The Details: A Closer Look at Rates
The average contract interest rate for 30-year fixed-rate mortgages with conforming loan balances (defined as $726,200 or less) has risen to 7.16%, up from the previous 7.09%. Simultaneously, the points required have decreased slightly to 0.68 from 0.70 (which includes the origination fee), provided the loan is initiated with a 20% down payment. This represents not only the third straight weekly increase, but also a peak level that was last seen in October 2022 and before that, in 2001.

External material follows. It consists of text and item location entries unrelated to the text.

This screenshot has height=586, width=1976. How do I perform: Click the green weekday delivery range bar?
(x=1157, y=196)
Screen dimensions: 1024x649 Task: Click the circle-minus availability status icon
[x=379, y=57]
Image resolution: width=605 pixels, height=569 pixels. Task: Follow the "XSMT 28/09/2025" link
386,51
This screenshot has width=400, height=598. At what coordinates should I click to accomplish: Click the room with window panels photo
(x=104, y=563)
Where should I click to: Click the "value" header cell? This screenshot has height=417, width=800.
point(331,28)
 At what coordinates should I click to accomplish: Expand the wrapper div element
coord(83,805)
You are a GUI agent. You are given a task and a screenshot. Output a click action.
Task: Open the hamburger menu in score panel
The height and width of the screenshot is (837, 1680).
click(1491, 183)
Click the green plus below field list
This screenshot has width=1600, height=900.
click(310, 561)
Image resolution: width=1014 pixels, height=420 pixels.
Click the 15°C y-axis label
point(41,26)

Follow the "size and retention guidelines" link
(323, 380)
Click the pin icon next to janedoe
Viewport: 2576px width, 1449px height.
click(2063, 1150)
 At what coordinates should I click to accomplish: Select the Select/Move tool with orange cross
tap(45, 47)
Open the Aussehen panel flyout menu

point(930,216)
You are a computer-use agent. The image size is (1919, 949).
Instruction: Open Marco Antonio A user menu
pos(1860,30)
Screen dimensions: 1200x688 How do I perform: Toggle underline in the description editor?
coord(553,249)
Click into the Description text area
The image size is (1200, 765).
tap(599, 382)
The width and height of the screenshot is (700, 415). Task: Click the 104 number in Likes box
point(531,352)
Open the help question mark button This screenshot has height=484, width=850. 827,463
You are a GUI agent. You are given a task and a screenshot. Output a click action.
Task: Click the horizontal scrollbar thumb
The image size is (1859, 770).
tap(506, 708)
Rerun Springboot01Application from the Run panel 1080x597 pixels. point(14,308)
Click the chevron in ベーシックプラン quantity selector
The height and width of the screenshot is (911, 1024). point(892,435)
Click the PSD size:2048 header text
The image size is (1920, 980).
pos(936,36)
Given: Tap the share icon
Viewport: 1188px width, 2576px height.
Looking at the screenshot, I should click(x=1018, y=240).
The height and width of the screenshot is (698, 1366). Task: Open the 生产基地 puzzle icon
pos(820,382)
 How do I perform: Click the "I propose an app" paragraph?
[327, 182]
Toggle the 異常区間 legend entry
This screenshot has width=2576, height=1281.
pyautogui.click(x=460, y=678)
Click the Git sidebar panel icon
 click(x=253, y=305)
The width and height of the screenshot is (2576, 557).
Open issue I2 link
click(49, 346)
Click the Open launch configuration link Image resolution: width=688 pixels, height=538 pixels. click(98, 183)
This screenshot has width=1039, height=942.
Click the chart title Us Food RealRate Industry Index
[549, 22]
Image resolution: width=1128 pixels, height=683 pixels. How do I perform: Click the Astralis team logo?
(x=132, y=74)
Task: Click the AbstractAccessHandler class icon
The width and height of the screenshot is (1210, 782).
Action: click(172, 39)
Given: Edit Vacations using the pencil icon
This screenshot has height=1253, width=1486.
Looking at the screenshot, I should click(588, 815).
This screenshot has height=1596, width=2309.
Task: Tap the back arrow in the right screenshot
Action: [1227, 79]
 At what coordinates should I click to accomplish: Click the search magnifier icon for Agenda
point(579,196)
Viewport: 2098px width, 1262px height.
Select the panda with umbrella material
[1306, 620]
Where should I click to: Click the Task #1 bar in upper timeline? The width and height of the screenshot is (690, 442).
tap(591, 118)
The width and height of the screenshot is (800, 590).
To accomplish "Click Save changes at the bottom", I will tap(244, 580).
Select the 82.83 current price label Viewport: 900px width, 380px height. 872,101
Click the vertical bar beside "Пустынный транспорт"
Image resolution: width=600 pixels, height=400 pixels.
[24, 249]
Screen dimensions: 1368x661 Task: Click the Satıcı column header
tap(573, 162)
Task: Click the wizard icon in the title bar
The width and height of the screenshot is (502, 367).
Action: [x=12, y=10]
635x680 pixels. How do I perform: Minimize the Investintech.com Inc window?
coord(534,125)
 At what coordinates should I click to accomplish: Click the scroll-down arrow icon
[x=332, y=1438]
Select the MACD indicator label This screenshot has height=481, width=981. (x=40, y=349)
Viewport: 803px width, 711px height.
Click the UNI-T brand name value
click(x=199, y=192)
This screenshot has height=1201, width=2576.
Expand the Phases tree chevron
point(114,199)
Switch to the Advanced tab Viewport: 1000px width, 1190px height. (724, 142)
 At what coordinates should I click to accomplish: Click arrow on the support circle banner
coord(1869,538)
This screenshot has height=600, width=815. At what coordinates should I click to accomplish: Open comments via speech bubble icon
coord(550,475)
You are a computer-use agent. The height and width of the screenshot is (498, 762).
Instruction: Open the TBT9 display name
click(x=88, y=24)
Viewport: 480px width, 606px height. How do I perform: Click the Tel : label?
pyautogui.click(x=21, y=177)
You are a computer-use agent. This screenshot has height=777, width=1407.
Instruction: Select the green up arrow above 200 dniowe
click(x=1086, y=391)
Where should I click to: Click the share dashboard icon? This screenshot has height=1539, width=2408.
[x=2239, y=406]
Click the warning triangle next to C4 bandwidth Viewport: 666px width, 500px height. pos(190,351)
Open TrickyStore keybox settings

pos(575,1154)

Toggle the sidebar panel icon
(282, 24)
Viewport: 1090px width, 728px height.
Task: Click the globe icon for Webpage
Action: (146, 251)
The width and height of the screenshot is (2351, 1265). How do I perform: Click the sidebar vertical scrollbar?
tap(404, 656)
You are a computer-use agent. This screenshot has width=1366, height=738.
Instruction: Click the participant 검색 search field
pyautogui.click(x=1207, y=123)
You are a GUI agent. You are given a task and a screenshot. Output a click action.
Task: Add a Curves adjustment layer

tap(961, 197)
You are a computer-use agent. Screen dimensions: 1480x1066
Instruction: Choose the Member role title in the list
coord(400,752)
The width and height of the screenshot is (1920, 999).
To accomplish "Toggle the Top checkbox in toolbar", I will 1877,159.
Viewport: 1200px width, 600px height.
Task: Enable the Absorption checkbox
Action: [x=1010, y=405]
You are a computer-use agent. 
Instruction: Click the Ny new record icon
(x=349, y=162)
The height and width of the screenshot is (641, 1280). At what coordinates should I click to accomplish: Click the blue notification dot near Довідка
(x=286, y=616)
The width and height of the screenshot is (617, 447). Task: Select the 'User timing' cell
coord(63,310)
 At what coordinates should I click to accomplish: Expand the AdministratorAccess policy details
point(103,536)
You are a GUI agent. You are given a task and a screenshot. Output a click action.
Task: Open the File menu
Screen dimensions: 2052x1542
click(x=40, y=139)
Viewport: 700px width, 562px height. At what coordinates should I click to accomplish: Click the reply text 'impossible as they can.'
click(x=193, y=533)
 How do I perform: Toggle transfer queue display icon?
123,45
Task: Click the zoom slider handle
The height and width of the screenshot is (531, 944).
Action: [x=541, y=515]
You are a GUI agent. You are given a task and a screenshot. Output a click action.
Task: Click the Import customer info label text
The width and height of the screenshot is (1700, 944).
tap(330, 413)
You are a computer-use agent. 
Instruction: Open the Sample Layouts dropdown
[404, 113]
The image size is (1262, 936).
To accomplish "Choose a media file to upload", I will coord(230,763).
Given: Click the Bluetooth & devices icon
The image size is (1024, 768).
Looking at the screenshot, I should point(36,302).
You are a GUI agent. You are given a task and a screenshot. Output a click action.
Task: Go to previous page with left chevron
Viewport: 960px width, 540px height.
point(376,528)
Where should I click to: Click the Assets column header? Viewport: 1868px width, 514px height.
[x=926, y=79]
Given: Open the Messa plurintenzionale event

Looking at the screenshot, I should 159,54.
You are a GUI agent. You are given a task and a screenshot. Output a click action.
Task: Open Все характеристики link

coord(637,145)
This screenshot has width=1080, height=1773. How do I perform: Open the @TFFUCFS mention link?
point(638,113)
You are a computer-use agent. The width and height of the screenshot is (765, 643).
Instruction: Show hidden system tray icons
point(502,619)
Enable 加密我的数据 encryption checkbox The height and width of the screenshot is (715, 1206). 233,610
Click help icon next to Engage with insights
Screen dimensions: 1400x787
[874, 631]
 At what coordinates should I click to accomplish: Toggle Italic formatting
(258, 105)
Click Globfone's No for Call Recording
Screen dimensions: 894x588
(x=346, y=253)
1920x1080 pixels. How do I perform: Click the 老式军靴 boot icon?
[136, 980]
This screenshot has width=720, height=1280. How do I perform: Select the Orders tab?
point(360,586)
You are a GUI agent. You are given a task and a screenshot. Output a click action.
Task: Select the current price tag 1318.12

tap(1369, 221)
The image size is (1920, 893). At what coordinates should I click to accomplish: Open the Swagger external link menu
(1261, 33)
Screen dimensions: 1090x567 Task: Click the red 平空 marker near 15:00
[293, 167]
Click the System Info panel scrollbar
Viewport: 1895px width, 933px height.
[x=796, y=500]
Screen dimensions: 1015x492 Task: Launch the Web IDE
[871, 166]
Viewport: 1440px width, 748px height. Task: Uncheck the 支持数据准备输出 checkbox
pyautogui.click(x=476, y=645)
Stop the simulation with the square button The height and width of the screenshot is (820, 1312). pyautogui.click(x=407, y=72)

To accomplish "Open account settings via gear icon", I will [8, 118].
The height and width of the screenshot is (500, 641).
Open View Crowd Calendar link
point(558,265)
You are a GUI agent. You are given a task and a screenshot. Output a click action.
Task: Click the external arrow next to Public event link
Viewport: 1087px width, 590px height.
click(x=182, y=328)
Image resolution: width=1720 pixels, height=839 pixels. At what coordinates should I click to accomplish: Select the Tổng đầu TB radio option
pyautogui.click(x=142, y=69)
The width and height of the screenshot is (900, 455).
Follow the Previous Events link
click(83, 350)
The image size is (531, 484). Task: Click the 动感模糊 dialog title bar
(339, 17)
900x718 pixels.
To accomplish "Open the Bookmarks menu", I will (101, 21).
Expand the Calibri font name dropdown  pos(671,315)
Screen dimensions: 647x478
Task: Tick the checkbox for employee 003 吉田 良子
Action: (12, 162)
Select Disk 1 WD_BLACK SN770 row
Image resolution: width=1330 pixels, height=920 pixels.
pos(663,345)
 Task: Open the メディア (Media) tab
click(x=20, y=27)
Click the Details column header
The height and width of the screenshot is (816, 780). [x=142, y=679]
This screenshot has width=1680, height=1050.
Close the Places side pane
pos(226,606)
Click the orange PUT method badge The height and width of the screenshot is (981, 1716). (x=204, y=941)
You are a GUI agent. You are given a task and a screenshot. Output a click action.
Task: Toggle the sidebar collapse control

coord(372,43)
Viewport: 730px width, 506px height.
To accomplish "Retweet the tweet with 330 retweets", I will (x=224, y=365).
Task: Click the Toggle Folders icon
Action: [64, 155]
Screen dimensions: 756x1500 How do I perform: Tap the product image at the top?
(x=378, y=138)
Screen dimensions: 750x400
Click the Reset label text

Influencing Factors: Treasury Rates and Inflation
Joel Kan, an economist with the MBA, explained in a press release that this pattern of rising rates is due to a combination of factors. “Treasury rates were elevated again last week following mixed data on inflation and more indication of resiliency in the economy, which may pose a challenge to the Federal Reserve’s efforts to lower inflation,” Kan noted.
Demand for Mortgages: A Mixed Picture
While overall mortgage demand is slumping, the story isn’t universally grim. Mortgage applications from homebuyers remained largely unchanged week to week but were down by 26% compared to the same week one year ago. In contrast, applications for adjustable-rate mortgages (ARMs) saw a minor uptick, likely because ARMs typically offer slightly lower rates—an appealing prospect for buyers in search of relief from high rates.
Refinance Applications Take a Hit
Applications to refinance existing home loans didn’t fare well, falling 2% for the week. They are now 35% lower than the same week one year ago. For context, last year the 30-year fixed rate stood at 5.45%, whereas two years ago it was in the more attractive 3% range. With current rates climbing, few borrowers stand to benefit from refinancing at this juncture.
A Silver Lining: New Home Purchases
Despite the overall drop in mortgage applications, there is a bright spot in the market for newly built homes. Applications for mortgages to purchase a newly constructed home surged by 35.5% in July year over year, as per a separate report from the MBA. The Federal Housing Administration (FHA) share of those applications reached its highest level since May 2020 and has been trending upward for four of the last five months. These FHA loans, known for their low down payment options, are particularly attractive to first-time homebuyers.
“This increasing trend in the FHA share is indicative of more first-time buyers looking to new homes as an option, given the lack of for-sale inventory among existing homes and challenging affordability conditions,” Kan added.
Current Status: Mortgage Rates Continue to Climb
As of the latest update, the climb in mortgage rates shows no sign of slowing. On Tuesday, the average rate on a 30-year fixed mortgage hit 7.26%, as reported by Mortgage News Daily. This rate is the highest observed since last November, further complicating the scenario for prospective homeowners and current mortgage holders alike.